[Date Prev]
| [Thread Prev]
| [Thread Next]
| [Date Next]
--
[Date Index]
| [Thread Index]
Re: [xml-dev] DOM versus XDM: Differences in handling CDATA sections,entities, and concurrency
- From: Michael Kay <mike@saxonica.com>
- To: xml-dev@lists.xml.org
- Date: Fri, 12 Nov 2010 17:03:54 +0000
DOM and XDM are not the only models of XML: there's also JDOM, DOM4J,
XOM, etc. They are all different in various respects. Also, most of them
have options and levels. Also, DOM is defined as an API whereas XDM is
defined as an object model. So XDM doesn't discuss API-oriented issues
such as thread-safety.
Schema processors often work in pure streaming mode, without building a
tree representation of the document in memory.

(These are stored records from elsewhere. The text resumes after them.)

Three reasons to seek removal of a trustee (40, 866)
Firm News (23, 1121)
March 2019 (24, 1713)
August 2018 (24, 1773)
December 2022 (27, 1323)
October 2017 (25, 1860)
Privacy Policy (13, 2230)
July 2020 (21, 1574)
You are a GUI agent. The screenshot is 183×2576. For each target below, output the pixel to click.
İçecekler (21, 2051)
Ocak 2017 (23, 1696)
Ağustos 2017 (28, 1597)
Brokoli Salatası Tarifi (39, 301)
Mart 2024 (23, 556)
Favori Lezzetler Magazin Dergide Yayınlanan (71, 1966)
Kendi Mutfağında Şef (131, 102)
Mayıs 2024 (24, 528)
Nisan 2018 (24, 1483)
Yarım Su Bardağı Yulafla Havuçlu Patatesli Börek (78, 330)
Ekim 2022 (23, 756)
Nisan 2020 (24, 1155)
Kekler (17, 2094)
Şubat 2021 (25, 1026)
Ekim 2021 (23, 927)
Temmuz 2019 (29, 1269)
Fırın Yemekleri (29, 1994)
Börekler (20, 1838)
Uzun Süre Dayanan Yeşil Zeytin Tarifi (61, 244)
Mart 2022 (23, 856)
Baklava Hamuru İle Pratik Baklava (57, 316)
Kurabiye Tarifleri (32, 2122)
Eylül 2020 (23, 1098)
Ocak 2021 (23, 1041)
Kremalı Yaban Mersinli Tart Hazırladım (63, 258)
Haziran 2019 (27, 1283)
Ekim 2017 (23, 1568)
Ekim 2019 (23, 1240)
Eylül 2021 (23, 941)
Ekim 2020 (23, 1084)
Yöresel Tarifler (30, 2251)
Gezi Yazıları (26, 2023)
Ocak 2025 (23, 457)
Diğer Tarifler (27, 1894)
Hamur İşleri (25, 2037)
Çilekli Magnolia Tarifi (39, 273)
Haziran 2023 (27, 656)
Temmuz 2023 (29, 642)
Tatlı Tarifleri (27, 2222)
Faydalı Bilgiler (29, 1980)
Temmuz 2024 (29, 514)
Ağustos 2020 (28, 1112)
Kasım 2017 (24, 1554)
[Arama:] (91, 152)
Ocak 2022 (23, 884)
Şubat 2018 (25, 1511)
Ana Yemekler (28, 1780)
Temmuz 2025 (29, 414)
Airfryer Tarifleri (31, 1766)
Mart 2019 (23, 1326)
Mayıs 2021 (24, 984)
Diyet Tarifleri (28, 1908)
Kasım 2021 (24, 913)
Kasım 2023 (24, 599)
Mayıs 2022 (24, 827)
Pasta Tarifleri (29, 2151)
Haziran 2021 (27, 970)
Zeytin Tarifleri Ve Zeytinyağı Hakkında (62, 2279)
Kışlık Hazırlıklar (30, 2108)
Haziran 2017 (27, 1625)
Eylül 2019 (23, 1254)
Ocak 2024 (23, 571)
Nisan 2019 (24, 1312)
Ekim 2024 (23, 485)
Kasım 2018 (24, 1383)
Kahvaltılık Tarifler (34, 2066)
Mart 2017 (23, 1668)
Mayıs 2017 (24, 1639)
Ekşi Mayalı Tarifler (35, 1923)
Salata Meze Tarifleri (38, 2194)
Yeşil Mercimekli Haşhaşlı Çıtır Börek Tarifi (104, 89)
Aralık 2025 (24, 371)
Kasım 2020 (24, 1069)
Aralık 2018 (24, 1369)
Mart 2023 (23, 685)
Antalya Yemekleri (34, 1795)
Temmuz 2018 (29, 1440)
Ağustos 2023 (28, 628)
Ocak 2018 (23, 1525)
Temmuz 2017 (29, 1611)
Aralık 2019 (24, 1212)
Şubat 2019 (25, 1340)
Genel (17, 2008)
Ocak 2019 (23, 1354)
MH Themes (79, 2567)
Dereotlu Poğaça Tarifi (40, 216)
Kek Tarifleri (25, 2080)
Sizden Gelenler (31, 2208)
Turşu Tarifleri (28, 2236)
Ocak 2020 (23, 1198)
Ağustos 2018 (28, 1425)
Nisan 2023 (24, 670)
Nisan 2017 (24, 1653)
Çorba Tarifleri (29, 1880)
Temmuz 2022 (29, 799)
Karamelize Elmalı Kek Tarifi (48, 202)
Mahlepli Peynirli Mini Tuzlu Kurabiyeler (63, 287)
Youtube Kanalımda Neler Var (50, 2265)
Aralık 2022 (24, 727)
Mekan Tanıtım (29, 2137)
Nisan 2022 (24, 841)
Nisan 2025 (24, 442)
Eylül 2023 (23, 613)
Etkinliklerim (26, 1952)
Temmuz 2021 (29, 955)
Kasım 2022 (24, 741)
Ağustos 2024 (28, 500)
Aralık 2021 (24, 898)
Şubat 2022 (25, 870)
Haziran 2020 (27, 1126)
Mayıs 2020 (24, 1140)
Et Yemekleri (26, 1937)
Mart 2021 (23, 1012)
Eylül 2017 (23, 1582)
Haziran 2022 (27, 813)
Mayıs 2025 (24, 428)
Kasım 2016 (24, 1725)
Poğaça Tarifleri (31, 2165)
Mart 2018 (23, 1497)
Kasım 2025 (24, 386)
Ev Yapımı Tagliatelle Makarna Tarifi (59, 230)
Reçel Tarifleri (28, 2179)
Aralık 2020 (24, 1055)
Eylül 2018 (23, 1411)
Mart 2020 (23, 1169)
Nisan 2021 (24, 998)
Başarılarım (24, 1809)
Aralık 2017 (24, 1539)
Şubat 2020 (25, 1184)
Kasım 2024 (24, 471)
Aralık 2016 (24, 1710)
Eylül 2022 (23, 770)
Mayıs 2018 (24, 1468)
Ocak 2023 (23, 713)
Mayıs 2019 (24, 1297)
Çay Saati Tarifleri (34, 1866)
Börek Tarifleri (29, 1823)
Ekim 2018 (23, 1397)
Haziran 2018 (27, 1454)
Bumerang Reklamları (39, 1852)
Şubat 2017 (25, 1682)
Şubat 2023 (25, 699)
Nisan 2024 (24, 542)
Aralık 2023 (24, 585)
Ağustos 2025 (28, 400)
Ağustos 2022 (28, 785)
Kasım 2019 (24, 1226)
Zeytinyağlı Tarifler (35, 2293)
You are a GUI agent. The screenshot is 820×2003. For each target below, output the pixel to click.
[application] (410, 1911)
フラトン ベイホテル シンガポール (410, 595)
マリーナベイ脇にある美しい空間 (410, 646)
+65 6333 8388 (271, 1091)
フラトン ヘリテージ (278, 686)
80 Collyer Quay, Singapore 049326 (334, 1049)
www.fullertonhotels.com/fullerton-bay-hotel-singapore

The XSLT 2.0 specification is defined in terms of XDM, but actual
products may use any of these models underneath, performing the
necessary mappings (e.g. expanding entity references and masking CDATA
sections) as required. Many XSLT processors have their own internal tree
model which will have some kind of relationship to the XDM model used in
the specification, but often not a direct representation - for example,
a naive implementation of the way XDM describes namespaces would be
horrendously inefficient.
Michael Kay
Saxonica
On 12/11/2010 16:38, Costello, Roger L. wrote:
> Hi Folks,
>
> My understanding is that an XML document is first processed by an XML parser, which creates an in-memory tree representation of the XML document. Then, an application such as an XML Schema validator or an XSLT processor operates on the in-memory tree representation. Here is a simple graphic I created to show this:
>
> http://www.xfront.com/DOM-versus-XDM/How-an-XML-document-is-processed.gif
>
>
> It is my understanding that the in-memory model created by different XML parsers may be different, depending on whether the XML parser creates a DOM or XDM in-memory model.
>
> Here are two places where differences arise:
>
> - CDATA sections
> - Entities
>
> Also, there are differences with respect to:
>
> - Concurrent access
>
>
> ------------------------------
> CDATA SECTIONS: DOM VERSUS XDM
> ------------------------------
>
> This XML document contains a CDATA section:
>
> <root>
> hello<![CDATA[if A< B then ...]]> world
> </root>
>
> As mentioned, there are two ways to model XML documents:
>
> - Document Object Model (DOM) [1]
>
> - XML Data Model (XDM) [2]
>
> The two models represent the above XML document differently:
>
> - A DOM tree will have a node for the CDATA section, as evidenced by
> the fact that the DOM API has a method for accessing CDATA sections [3].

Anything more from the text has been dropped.